Несмотря на это подчеркнутое сходство между мистикой и плотской любовью (уже отмеченное Вл. Соловьевым в «Смысле любви»), карсавинская «метафизика любви» ничего не имеет общего с проповедью «святой плоти» у Мережковского. Смешение эротизма с мистицизмом совершенно чуждо Карсавину. Он его называет «мистический блуд». Отсюда удивительные нападки «Noctes Petropolitanae» на «иезуитскую мистику»[888], к которой Карсавин на самом деле так близок[889]. Вероятнее всего, здесь имеются в виду такие явления, как стиль барокко, например, в котором часто стушевываются ценностные различия. Приходит на ум знаменитая статуя святой Терезы в экстазе, творение Бернини, которое Карсавин, без сомнения, видел в Риме. Он был решительным противником теории Вячеслава Иванова о Дионисе: об отождествлении Диониса, «страдающего бога», со Христом, он говорил како « нечестивой легенде»[890].
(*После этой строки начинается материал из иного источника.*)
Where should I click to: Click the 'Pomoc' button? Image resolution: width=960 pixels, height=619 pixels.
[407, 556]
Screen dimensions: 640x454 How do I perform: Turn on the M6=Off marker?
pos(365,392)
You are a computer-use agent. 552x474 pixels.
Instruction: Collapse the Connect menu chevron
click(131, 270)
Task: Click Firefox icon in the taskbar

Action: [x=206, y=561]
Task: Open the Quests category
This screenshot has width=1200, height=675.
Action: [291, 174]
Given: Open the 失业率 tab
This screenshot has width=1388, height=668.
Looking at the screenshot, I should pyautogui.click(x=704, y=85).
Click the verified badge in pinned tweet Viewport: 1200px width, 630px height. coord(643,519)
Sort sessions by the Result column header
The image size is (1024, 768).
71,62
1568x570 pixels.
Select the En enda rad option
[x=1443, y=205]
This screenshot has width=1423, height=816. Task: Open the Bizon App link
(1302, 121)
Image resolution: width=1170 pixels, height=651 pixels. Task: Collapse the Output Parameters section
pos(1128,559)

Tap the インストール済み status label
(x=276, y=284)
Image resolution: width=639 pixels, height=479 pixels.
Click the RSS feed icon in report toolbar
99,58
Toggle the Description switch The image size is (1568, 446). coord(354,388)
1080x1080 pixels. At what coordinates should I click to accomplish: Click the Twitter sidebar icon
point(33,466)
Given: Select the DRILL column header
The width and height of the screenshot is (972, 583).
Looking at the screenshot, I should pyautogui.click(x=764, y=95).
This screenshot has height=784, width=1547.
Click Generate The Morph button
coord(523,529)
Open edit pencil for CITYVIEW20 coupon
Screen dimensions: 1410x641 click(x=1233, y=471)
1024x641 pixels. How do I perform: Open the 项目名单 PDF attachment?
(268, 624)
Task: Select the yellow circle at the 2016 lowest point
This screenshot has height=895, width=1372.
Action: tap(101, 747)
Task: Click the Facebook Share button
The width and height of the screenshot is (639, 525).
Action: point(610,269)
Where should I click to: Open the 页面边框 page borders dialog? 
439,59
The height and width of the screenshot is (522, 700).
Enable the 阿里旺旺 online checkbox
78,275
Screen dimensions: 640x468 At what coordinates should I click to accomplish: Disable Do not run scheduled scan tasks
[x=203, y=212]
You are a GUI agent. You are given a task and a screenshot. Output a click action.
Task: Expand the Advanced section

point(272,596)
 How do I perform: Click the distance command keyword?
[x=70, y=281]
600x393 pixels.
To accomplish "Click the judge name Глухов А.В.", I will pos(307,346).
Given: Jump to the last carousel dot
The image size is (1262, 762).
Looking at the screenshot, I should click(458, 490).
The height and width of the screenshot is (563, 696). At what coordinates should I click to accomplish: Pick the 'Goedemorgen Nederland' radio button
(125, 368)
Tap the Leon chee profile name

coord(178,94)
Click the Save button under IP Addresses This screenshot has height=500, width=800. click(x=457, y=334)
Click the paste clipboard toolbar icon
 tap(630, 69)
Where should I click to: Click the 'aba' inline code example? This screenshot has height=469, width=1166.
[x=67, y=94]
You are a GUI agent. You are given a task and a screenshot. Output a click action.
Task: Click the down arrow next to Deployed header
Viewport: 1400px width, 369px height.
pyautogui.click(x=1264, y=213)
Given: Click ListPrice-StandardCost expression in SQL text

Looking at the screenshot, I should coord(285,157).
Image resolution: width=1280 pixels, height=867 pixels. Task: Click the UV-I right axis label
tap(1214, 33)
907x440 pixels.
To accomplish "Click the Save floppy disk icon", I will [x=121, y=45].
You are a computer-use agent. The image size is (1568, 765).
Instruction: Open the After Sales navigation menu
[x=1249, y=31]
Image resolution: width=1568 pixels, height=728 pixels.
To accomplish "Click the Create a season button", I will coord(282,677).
С православной церковью Карсавин никогда не вступал в конфликт. Наоборот, все его творчество может рассматриваться как защита и оправдание православия (несмотря на то что оно иногда бывало враждебно воспринято церковными властями).
«Noctes Petropolitanae» свидетельствуют о том, что в начале 20-х годов Карсавин еще под влиянием средневековых мистиков и, более того, что они в значительной мере определяют его философское творчество. Латинское название само по себе показывает, в какую традицию вписываются «Ночи». У Ришара из св. Виктора Карсавин когда-то нашел своеобразное «оправдание Троицы» любовью — «Noctes Petropolitanae», как бы в ответ, пытаются осмыслить земную любовь через богословское учение о Триединстве. Правда, в целом вся традиция осмысления триединого божества через идею любви восходит к бл. Августину. Знаменитые слова («неслиянно и нераздельно»), которыми Августин определяет соотношение трех ипостасей Троицы и связь Божества с человечеством во Христе применяются здесь для характеристики отношений между Любящим и Любимой: «Чтобы осуществилась и существовала Любовь, необходимо, чтобы любимая и я были в ней нераздельно и неслиянно»[891]. Но эта традиция также восходит к Данте (а Данте неизменно сопутствует всему творческому пути Карсавина, вплоть до Терцин). Тема «Божьего шута» напоминает ту францисканскую мистику, которой Карсавин посвятил свои первые работы и к которой он чувствовал определенную близость (как известно, св. Франциск называл себя «божьим шутом»).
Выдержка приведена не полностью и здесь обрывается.